Shingwedzi-Satara 2nd February


Yesterday evening we trundle down to Kanniedood Dam along the S50 but the wilted vegetation and baked ground make it desert like.

We decide that with conditions so adverse at Shingwedzi that we will move down to Satara today, Sunday. But first, one last stab at the S56 Phongolo River road. So at 5.15am we move out through the surprisingly open camp gates and are soon following our river road. What a picture with the rising sun behind us.

The Yellow-billed Oxpeckers are really becoming common.
One can’t resist photographing this jewel – Woodland Kingfisher
Brown-hooded Kingfisher

We turn at 6.45am and retrace our steps as we must pack for Satara before the heat sets in. The buffalo herds are coming down for their drink in the riverbed. One really fears for the fate of these Shingwedzi buffalo if good rains do not fall shortly.

Back on the tar, we are delayed by some European Bee-eaters which are really performing for us.

Our packing in camp is interrupted by a pair of beautiful Bennett’s Woodpeckers that are feeding on the ground closeby.
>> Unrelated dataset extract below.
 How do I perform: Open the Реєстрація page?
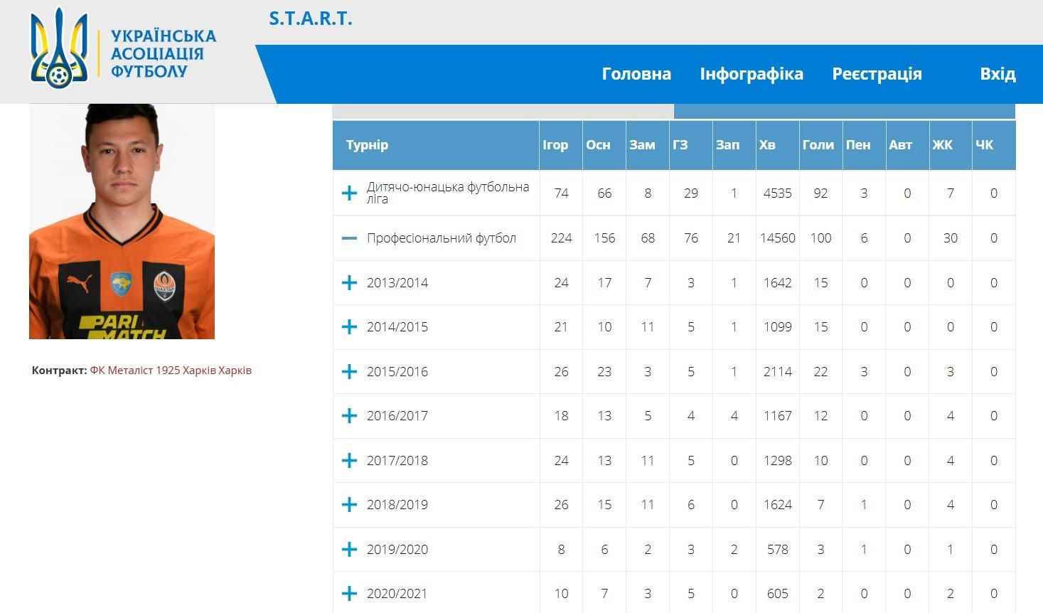tap(877, 74)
We leave camp at 8.30am and move rapidly southward. The condition of the veld improves immediately and around Mopane the grass is much healthier. Poor, beautiful Shingwedzi. Probably one of the most desirable camps in the Park but in drought conditions we must just sadly give it a miss. We will return when conditions are better.
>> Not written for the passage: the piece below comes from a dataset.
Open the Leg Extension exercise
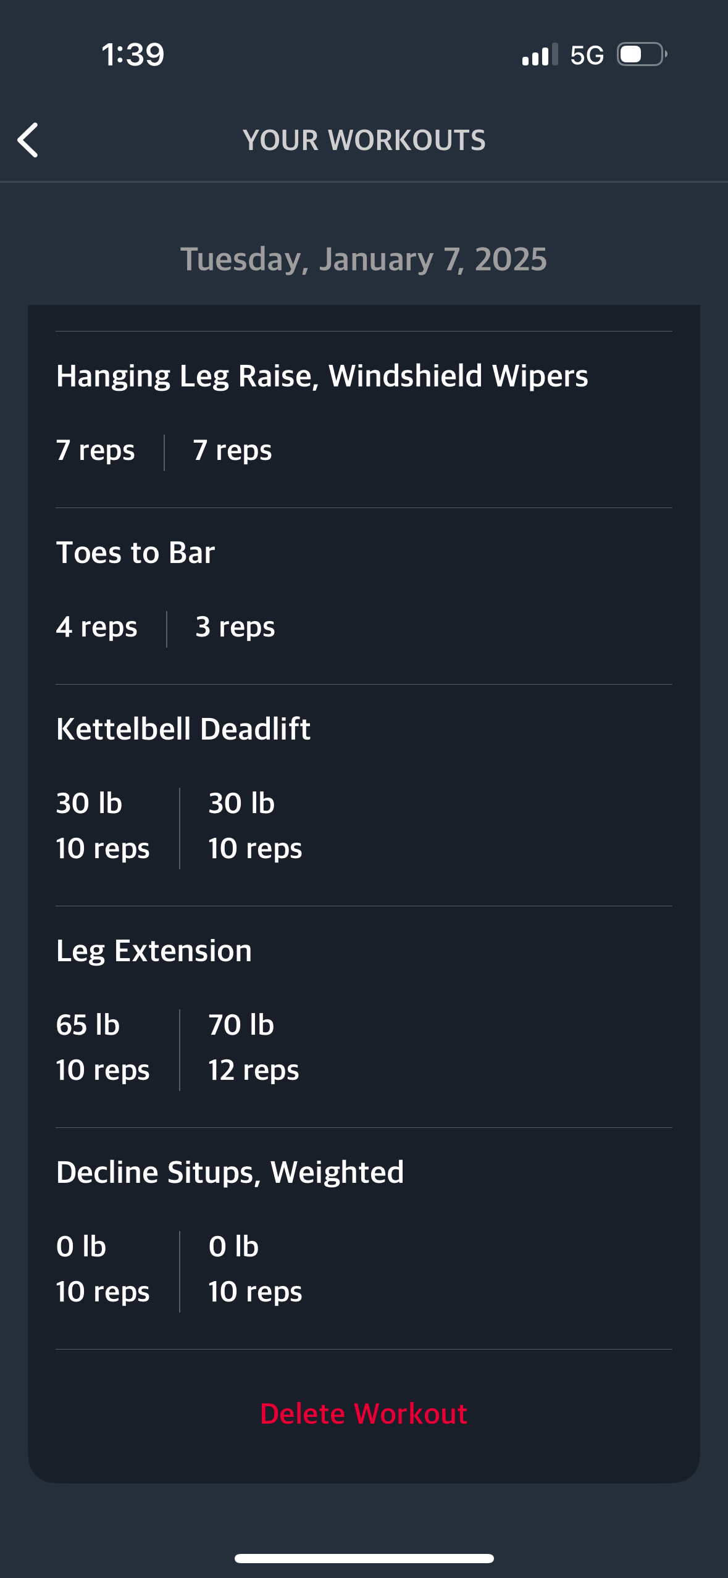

Past Mopane, we pass a Tsesebe but other than that very little delays our progress. Once we have crossed the bland Olifants River, the veld improves immediately to how we always envisage the Satara grasslands to be. Dense meter high grass waving like wheatlands in the wind. It truly is good to be back in the land of plenty.

Arriving in Satara at 12.15pm we are fortunate to find a good campsite with dense shade and in no time we are setup and ready.

Late afternoon we go north again up the H1-4 and then turn right along the S90. What joy to be in these rich grasslands again bristling with life. The widowbirds, larks, spurfowls, whydahs and bustards.

A Kori Bustard
Swainson’s Spurfowl
Black-backed Jackal
White-winged Widowbird (My Library)
Paradise Whydah

We have a quiet cup of coffee at the Mavumbye pond which surprisingly is not flowing over the causeway – although full.

It really is good to be back at Satara with so many road and habitat options. We look forward to our time here.